▶ About this task
In the entries below, find the line with "[Weiter] (519, 1946)" and the line with "watchOSリリース情報 (14, 2435)". Return those two lines and all lines between them, exactly.

─── Data for this task

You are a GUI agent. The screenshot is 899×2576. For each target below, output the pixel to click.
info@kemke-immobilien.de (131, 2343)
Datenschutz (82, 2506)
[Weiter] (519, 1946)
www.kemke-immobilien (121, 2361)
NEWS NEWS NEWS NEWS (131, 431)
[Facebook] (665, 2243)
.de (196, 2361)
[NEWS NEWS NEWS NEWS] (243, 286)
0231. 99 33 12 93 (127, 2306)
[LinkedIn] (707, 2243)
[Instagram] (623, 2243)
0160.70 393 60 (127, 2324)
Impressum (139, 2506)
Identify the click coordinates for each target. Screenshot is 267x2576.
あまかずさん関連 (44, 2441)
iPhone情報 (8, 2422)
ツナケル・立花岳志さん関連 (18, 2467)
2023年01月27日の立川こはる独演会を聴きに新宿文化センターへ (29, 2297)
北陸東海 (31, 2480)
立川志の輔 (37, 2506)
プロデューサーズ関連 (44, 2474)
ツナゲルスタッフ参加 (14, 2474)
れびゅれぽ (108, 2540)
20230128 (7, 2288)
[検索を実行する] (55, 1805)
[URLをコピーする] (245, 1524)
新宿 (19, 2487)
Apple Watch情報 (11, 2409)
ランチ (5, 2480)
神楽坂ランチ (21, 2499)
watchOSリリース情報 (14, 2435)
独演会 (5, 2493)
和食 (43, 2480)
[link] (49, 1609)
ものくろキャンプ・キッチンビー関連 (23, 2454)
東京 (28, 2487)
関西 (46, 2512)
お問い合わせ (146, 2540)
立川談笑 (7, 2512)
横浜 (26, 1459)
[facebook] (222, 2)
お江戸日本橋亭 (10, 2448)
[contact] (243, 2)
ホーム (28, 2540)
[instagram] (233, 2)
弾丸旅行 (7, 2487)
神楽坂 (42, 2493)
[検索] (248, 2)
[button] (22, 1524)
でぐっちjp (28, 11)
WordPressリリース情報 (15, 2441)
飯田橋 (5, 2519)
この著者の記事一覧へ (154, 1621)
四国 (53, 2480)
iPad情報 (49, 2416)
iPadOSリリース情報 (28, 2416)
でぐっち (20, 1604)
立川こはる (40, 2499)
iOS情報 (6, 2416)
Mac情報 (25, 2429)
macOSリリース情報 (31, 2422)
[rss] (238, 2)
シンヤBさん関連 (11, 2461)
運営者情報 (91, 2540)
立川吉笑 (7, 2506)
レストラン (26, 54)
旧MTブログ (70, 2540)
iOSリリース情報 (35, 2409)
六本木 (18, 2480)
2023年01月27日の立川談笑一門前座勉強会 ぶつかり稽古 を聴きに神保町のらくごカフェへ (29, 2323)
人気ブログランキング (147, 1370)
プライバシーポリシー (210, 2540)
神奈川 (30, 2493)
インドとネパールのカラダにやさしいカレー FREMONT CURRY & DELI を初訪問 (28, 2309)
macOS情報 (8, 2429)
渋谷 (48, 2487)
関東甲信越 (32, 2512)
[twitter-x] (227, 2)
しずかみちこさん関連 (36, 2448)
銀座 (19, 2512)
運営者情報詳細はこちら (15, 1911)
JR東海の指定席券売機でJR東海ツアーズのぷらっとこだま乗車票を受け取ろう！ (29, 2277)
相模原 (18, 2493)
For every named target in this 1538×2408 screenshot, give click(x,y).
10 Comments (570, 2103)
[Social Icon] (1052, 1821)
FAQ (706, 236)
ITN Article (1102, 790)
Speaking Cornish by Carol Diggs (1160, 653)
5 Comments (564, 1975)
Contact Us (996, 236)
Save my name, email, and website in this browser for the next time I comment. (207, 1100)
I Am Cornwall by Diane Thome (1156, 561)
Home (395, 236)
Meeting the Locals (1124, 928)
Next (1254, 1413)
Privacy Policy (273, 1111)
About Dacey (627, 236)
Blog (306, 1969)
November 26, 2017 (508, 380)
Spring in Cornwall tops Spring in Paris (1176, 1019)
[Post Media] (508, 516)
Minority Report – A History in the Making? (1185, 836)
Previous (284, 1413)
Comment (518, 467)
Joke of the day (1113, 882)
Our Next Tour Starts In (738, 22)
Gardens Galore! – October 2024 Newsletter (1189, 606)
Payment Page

──────

▶ Solution
[Weiter] (519, 1946)
www.kemke-immobilien (121, 2361)
NEWS NEWS NEWS NEWS (131, 431)
[Facebook] (665, 2243)
.de (196, 2361)
[NEWS NEWS NEWS NEWS] (243, 286)
0231. 99 33 12 93 (127, 2306)
[LinkedIn] (707, 2243)
[Instagram] (623, 2243)
0160.70 393 60 (127, 2324)
Impressum (139, 2506)
Identify the click coordinates for each target. Screenshot is 267x2576.
あまかずさん関連 (44, 2441)
iPhone情報 (8, 2422)
ツナケル・立花岳志さん関連 (18, 2467)
2023年01月27日の立川こはる独演会を聴きに新宿文化センターへ (29, 2297)
北陸東海 (31, 2480)
立川志の輔 (37, 2506)
プロデューサーズ関連 (44, 2474)
ツナゲルスタッフ参加 (14, 2474)
れびゅれぽ (108, 2540)
20230128 (7, 2288)
[検索を実行する] (55, 1805)
[URLをコピーする] (245, 1524)
新宿 (19, 2487)
Apple Watch情報 (11, 2409)
ランチ (5, 2480)
神楽坂ランチ (21, 2499)
watchOSリリース情報 (14, 2435)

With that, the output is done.